Writing Down a Life with the HP 3000
April 24, 2012
I'm celebrating my birthday today, marking how many of my 55 years have included the HP 3000. More than half my life has been devoted to telling stories about this server, but it's a period only two thirds the size of the computer's lifespan. I'm lucky to be living in the 3000's era, and I use the present tense of "to live" to indicate a life with a future.
28 years ago today I was polishing up a feature story about saving the red poppies in Georgetown, Texas for the Williamson County Sun. It was a spirited plea to extend the life of something beautiful.

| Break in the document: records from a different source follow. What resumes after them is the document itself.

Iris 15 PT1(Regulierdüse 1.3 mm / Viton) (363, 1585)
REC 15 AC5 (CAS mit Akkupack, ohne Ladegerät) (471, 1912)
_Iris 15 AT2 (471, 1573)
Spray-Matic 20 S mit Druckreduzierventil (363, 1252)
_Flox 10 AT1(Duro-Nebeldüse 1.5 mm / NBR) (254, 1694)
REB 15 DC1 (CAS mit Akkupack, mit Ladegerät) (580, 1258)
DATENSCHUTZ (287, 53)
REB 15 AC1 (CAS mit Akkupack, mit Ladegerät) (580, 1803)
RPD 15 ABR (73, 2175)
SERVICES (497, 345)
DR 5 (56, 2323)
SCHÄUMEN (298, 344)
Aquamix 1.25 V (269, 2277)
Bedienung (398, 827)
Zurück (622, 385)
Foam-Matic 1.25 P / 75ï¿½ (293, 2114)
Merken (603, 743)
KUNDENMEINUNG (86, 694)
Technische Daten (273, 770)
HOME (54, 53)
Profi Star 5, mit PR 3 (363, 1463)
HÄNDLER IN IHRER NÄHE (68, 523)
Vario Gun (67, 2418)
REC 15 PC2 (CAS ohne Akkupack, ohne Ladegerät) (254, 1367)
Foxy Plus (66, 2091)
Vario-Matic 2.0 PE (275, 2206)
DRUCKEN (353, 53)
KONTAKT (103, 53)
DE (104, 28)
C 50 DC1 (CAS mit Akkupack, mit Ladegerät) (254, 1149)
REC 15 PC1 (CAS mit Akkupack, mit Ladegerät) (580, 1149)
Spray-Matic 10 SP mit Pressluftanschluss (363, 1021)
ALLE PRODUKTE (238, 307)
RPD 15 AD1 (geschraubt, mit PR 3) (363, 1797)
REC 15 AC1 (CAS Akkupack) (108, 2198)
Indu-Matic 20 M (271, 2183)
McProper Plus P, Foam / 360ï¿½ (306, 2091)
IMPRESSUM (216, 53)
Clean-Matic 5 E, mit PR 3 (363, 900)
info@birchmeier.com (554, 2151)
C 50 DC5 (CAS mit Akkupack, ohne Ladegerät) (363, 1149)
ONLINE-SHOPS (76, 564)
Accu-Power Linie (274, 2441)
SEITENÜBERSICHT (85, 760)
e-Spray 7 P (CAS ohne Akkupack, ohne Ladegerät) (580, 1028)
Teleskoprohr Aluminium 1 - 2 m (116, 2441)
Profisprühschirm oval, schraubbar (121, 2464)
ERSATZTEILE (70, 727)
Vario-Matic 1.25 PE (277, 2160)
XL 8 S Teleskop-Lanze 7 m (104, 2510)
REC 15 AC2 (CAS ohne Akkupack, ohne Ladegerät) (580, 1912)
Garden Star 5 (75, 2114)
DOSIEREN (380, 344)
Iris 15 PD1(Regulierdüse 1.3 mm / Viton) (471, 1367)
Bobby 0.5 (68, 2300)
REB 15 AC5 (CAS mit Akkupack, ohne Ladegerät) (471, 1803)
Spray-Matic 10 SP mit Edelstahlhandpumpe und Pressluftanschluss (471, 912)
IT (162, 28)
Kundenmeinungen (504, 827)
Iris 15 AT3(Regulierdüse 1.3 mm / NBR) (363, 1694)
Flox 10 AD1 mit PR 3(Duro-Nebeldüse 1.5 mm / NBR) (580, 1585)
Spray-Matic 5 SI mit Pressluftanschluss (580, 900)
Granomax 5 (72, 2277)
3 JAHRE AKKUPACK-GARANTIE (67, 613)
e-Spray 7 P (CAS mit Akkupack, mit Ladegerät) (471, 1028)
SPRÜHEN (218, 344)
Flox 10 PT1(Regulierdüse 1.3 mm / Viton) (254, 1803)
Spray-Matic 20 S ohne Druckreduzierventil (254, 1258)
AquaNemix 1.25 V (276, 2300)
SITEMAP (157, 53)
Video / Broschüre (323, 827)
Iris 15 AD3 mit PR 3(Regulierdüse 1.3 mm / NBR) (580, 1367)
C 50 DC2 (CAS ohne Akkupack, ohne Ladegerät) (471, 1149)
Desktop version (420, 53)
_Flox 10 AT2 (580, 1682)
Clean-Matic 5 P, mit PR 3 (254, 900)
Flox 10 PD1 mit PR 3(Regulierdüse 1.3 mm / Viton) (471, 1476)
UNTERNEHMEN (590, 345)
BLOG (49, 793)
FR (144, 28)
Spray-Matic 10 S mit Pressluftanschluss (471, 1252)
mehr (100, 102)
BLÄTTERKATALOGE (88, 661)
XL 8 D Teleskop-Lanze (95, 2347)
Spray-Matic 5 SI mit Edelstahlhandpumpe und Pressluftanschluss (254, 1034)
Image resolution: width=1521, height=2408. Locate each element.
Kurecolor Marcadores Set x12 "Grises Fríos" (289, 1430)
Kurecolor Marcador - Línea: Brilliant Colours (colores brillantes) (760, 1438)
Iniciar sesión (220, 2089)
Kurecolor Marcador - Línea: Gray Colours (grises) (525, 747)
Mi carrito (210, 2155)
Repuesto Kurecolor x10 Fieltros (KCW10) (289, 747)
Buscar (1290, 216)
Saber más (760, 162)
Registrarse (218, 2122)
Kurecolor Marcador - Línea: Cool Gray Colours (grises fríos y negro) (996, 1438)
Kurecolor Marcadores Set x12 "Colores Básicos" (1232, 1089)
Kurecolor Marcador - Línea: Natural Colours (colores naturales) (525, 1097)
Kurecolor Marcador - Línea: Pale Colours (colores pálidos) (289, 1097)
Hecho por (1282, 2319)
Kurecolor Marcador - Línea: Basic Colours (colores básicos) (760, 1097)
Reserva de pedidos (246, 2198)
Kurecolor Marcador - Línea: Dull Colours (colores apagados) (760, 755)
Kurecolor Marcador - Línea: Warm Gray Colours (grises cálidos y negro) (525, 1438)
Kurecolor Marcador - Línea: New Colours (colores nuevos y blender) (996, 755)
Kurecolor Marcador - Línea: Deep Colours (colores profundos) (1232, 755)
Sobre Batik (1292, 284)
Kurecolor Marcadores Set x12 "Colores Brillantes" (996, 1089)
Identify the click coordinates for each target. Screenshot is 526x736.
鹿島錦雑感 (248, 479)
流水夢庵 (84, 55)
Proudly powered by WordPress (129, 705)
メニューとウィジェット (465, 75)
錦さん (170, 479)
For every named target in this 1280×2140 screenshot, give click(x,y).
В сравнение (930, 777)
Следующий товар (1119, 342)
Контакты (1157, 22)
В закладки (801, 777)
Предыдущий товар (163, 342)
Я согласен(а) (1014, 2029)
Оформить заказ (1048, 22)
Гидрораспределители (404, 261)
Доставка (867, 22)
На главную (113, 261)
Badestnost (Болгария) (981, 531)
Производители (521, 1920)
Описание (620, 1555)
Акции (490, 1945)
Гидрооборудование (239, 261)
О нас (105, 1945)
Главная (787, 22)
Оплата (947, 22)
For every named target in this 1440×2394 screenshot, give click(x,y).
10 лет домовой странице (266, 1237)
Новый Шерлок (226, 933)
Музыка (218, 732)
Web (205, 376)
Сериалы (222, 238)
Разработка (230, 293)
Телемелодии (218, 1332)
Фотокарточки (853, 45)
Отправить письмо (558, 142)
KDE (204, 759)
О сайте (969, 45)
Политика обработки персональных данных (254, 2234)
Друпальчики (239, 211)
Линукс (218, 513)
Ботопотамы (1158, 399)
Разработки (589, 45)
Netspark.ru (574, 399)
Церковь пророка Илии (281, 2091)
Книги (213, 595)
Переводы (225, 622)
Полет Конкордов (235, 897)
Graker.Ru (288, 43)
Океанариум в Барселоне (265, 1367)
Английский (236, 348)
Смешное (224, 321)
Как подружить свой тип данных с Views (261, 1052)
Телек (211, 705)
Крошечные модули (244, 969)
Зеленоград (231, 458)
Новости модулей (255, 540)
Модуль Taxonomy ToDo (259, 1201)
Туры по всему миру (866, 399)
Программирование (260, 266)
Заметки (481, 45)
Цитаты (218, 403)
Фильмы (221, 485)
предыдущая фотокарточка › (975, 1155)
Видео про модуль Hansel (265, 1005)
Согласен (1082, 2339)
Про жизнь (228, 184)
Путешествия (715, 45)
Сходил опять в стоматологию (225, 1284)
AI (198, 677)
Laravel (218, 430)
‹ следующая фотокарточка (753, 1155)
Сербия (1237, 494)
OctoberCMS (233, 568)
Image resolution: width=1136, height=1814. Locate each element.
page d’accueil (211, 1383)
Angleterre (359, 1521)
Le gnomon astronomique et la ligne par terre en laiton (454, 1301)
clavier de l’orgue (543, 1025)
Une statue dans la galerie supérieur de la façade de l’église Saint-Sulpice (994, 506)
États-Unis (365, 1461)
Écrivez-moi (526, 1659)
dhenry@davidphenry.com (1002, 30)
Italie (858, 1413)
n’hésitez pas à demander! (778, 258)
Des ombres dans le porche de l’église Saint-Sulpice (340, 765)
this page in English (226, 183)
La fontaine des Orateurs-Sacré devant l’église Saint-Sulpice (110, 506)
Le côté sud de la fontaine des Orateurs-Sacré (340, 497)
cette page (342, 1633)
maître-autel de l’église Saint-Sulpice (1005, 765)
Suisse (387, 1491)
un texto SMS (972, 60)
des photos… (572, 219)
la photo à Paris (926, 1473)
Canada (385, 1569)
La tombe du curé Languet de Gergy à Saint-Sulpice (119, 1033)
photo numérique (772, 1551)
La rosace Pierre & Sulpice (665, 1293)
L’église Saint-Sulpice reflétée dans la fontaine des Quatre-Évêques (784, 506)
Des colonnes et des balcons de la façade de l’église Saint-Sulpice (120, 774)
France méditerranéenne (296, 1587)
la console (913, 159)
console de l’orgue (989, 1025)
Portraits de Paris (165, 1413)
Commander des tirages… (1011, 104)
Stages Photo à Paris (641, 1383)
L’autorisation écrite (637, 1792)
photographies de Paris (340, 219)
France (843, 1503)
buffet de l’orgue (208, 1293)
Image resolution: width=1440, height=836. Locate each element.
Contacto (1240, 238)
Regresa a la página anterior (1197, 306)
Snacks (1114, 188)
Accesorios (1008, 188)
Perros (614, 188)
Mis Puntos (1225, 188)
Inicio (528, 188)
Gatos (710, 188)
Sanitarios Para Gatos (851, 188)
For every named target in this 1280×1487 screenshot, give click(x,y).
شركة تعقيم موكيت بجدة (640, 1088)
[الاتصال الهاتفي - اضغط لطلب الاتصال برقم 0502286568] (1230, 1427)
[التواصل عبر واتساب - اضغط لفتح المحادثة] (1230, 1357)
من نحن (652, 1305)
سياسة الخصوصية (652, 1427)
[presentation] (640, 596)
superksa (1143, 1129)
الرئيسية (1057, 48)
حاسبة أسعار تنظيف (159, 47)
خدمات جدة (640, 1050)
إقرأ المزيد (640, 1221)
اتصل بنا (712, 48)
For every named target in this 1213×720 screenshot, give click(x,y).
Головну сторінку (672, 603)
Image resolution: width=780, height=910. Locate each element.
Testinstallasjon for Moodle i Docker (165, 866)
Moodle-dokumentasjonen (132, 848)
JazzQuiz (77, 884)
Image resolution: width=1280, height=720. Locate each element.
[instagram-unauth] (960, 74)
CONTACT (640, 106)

I covered the schools, the festivals, the joyous idle time of life in a small town of 4,500 in 1984. It was work from the first half of my life that prepared me for the next half. You might be feeling the same way, like Craig Proctor bringing his programmer-analyst experience to the next phase of his career, beyond the HP 3000.
In April of 1984 your community was awaiting the future eagerly after a reset. The year's Interex conference had just wrapped up a few weeks earlier, a meeting where HP announced that it was scapping the Vision project to modernize the HP 3000 -- a computer just 10 years old at the time. Vision was HP's plan to turn a 16-bit environment into the 32-bit richness already on offer from Digital and IBM. HP was supposed to deliver a new IMAGE database as part of the program, something based on the ascent of SQL. In a few years HP brought SQL into the 3000 community with Allbase, a product purchased from a third party. Allbase stuck with customers like crushed poppy leaves in the wind.
HP's work during 1984 started the march to RISC computing, the architecture that lives on beyond the iron in the HPA/3000 emulator from Stromasys. Everything we do in life prepares us in some way for what follows, if we connect the dots. I'm about to start a project to help celebrate the dots of the 3000's life. A biography of the HP 3000 is on my menu for this fall, the 40th anniversary of HP's 3000 rollout. I want your stories to spark the 3000's history, so we can see where our lives are leading us.
At the Sun I polished my skills of community reporting, the ones that would serve me while I chronicled the 3000's community lifestyle. I'd already written government news, sports and arts coverage for five communities at another newspaper, plus editorials and obituaries at still another. The Sun's newsroom crackled with the thunder of a half-dozen IBM Selectrics on deadline, reporters sculpting stories by hammering at keyboards to drive the type-balls across rolled paper.
Schools generated some of the most profound passion among 12,000 homes where we were delivered twice a week. The work in education represented the future, hope, and sometimes anger over short-sighted plans and misspent money. It was good practice for the passion of the 3000 community, already full of personalities and problems with meeting the future.
This book that will tell your HP 3000's past includes a future, too. Shaped by the spirit that will fill its early pages, we'll look forward at the Life Beyond the Iron: a virtualized 3000 that will be running after MPE's 55th birthday. At that point at the end of 2027, the CALENDAR bug will arrive like Y2K hit the community. There will be a solution available to keep the 3000 alive. VEsoft's Vladimir Volokh says, "I will only be 90, so I will create one by then." We're all defying age while we expire, adding chapters to our biographies. In the Spring of 1984 your community was eager for Spectrum, the Book Two of the 3000's life. I am eager to hear your stories and gather pictures, too. Together we can polish a vision of the years to come.